If it doesn't make a profit how does ANZ get its $380million  loan back, how do you value it.

If it looks like a horses butt and smells like a horses butt it probably is.

The only option is to sell it to the Chinese.

And then the question is, would the OIO approve it?

Have to ask the govt that one?

Wouldn't surprise me if we see the likes of NZ Super Fund/ACC etc buy it. 

Anyone know who the other shareholders are?

Companies Office records show:

Allocation 1:537370 shares - South Canterbury Finance


Allocation 2:333340 shares - Alan John PYE


Allocation 3:133335 shares - Dale Ann ARMER


Allocation 4:133335 shares - Colin Charles ARMER


Allocation 5:133330 shares - LITTLE COW COMPANY LLC


Allocation 6:133330 shares - PALS PLUS LLC


Allocation 7:133330 shares - N Z COW COMPANY LLC


Allocation 8:62630 shares - JAGEWI lTD

A comment I previously made is that Dairy Holdings is worth bugger all and from looking at comments from David Hillary’s blog it is possibly worthless.

They should get Sandy Maier to run this sale. He is good with valuations and create transfers of this asset

The shares at a $25kgms on 2009’s books possibly have a negative market equity value. Factor in share milk/management contracts and we could even guess that Shareholder Loan Guarantees are also involved it could be a lot worse.


2009 kgms



2009 Liabilities

Equity Value






Ref: David Hillary-

This poor guy now has a security guard outside his farm, last lot of comments an an interesting thread, dairy farming must be going great

FYI, I have updated this with comments from the NZ Super Fund.

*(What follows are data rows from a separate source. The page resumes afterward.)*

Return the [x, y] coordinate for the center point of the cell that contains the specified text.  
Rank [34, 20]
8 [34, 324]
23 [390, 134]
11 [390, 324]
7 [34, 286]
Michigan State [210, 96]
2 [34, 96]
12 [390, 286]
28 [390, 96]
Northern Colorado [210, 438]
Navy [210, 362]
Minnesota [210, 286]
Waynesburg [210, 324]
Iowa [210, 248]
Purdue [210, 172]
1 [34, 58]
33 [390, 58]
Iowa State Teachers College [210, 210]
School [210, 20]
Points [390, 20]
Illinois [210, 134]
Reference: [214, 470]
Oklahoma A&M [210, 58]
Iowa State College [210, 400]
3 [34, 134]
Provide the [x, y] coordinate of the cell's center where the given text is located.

Gareth, would be interested in comments from NZ  Super Fund, last time I was in contact with them they wanted to wait and see.

NZ Super Fund are very aware there is going to be a lot of forced farm sales and they will be able to buy in at good prices.

There is a comment from them in the story. I agree, they shouldn't be short of cheap buying opportunities.

Orrs comments that Super Fund could be an investment partner means probably they will partner with overseas investors. My understanding SF has 300-500 million to spend over 3-5 years. The new OIO rules I think investors can purchase dairy 10 times the average size of dairy farm 172 hct and same for sheep and beef av size  times 10. Problem for Fonterra redemption risk on supply shares. Would be good to see these farms bought and then reconverted to smaller units for sharemilking couples and balloted out to allow younger farmers to enter industry and NZ retain protein production. Economy of scale works to a certain point and then becomes inefficient with staff issues, machinery etc. Let the keen young ones have a go.